What you need to do
Please copy out the lines in the entries that contain "logo".

(Stored items)
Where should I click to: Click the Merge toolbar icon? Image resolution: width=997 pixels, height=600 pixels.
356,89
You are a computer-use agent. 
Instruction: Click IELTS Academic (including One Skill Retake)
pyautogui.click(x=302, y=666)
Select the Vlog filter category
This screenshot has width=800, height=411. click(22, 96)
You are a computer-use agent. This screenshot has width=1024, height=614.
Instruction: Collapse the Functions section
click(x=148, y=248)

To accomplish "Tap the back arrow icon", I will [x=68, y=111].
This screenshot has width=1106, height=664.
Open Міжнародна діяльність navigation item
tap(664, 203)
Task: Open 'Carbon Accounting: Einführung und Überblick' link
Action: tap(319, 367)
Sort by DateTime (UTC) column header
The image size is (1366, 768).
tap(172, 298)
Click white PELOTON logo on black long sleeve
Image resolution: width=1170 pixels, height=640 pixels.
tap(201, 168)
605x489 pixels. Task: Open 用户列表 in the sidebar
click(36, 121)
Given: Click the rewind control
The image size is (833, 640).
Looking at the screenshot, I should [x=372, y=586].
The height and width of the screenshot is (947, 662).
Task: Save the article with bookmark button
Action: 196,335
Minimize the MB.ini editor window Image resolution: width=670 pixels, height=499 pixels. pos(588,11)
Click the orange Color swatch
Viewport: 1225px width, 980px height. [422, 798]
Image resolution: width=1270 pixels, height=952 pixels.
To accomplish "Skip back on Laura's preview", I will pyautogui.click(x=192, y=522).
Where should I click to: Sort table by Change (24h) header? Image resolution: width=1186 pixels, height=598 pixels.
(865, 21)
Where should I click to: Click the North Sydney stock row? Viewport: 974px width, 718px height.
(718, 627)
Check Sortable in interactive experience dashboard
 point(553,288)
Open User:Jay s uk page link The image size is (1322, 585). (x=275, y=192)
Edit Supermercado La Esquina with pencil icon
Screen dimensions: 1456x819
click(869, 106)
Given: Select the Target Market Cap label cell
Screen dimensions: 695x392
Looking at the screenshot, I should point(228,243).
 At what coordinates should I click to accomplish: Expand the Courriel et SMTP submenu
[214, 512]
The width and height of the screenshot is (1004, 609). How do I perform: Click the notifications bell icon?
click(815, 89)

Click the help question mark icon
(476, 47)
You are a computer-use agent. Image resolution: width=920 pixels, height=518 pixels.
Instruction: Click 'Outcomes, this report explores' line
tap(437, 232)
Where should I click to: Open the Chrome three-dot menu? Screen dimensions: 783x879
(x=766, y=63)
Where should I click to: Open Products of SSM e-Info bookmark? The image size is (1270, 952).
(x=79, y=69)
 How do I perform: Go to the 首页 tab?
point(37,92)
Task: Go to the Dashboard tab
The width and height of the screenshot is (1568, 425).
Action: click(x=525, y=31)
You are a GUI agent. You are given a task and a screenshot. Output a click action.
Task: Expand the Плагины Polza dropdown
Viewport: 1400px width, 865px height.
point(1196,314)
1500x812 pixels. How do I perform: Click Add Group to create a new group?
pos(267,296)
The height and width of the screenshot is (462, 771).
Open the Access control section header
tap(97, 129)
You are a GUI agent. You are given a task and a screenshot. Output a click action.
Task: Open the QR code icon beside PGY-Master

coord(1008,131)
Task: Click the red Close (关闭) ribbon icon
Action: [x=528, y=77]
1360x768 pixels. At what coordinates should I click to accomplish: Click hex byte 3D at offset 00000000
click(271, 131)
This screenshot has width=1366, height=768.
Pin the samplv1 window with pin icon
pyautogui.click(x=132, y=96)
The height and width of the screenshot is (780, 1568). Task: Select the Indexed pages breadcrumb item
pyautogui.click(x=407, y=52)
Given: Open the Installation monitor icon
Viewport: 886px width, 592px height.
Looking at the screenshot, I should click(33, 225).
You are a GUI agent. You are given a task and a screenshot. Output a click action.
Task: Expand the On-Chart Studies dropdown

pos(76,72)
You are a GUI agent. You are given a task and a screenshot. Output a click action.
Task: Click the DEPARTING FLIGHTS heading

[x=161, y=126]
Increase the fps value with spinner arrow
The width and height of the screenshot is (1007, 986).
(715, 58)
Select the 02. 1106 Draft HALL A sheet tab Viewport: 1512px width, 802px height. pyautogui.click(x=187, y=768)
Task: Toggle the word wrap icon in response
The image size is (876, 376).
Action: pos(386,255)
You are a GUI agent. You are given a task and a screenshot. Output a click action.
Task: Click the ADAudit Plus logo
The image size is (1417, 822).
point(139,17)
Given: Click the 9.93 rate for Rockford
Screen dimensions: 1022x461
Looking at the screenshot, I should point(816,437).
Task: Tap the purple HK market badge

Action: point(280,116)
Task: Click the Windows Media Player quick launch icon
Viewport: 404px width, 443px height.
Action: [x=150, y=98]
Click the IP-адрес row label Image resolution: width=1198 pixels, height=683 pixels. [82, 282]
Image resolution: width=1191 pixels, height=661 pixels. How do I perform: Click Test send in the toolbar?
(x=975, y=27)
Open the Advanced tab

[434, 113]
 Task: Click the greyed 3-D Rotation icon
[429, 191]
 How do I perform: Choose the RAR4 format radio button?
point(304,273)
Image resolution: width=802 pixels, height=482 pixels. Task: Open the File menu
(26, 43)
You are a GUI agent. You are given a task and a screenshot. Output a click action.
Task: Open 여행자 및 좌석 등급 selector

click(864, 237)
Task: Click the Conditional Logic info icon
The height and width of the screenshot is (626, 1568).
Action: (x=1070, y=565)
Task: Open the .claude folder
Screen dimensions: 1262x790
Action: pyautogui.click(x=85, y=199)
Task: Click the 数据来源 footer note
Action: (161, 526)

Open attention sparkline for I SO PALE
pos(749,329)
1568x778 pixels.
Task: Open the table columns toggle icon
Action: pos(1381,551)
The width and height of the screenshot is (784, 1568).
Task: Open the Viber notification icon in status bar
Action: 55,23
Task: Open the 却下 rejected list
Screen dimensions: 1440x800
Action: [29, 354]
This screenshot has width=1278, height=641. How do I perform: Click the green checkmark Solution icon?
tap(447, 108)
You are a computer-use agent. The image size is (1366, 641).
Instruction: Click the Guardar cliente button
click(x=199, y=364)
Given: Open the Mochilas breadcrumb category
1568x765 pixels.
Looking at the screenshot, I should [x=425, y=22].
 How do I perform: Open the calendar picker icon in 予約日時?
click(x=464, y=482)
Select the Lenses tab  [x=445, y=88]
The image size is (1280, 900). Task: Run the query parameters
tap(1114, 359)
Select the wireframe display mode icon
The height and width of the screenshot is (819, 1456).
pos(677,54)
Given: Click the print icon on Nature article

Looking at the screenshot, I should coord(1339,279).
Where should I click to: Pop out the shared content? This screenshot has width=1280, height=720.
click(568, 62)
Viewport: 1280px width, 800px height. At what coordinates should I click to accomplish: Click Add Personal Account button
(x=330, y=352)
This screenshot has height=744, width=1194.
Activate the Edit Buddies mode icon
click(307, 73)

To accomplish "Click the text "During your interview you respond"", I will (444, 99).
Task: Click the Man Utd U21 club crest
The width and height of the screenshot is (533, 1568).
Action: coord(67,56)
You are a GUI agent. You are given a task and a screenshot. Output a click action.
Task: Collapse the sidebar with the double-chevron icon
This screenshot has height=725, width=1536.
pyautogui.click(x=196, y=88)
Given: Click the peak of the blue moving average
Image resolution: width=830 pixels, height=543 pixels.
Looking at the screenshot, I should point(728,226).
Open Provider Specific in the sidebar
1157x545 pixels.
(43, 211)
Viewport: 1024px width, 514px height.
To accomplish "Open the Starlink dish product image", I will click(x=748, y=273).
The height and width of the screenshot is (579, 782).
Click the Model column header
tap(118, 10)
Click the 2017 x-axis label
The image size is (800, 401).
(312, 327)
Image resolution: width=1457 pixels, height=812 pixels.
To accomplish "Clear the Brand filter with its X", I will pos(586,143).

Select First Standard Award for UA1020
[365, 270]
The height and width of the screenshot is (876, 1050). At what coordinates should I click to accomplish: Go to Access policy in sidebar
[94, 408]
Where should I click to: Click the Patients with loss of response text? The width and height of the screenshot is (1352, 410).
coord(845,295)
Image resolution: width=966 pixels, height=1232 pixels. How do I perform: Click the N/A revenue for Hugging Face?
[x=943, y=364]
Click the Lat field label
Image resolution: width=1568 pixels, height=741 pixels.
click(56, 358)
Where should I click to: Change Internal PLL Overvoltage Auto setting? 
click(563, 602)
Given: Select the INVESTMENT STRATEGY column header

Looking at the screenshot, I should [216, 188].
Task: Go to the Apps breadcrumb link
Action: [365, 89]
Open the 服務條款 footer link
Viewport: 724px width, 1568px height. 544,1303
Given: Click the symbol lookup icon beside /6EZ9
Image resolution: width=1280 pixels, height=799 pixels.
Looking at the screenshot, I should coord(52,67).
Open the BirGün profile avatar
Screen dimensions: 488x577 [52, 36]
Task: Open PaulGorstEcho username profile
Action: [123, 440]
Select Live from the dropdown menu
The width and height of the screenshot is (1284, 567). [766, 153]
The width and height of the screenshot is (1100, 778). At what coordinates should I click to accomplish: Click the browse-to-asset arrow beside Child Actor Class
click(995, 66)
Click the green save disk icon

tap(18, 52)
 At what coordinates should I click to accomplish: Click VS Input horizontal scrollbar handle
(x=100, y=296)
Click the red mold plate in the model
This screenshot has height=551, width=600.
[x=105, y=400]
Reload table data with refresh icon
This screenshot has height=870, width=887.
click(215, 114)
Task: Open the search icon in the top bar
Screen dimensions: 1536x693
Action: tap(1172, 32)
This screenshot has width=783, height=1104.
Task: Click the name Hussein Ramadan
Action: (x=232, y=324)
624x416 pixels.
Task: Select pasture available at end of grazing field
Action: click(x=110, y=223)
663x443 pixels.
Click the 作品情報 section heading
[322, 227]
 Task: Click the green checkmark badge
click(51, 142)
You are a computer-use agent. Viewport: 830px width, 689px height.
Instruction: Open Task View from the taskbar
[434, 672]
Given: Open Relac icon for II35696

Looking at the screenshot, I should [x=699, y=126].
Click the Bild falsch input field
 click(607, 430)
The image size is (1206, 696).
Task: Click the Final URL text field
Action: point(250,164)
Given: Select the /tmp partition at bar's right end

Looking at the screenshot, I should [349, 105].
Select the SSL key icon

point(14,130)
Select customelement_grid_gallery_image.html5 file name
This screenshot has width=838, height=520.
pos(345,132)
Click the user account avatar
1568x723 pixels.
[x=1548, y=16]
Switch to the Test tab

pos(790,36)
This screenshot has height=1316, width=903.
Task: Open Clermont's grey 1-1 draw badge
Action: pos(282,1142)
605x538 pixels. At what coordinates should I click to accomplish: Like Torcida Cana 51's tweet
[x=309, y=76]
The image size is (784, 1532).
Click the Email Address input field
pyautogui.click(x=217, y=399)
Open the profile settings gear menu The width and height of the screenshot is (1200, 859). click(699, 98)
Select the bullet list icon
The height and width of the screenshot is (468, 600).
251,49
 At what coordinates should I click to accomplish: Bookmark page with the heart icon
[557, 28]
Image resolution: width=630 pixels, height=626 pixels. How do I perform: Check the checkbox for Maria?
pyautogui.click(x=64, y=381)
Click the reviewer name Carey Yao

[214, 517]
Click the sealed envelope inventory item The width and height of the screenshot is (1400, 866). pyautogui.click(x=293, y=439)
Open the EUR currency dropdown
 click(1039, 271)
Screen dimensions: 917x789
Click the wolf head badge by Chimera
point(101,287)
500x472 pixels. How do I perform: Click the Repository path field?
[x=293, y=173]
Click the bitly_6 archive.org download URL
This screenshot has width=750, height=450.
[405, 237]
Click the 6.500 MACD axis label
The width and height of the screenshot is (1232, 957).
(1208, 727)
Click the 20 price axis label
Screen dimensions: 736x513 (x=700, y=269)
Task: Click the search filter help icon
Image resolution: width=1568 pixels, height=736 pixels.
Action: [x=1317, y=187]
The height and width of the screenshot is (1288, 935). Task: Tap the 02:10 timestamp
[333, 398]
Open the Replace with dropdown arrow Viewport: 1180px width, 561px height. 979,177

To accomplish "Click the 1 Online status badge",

Result for this task
Click white PELOTON logo on black long sleeve
Task: Click the ADAudit Plus logo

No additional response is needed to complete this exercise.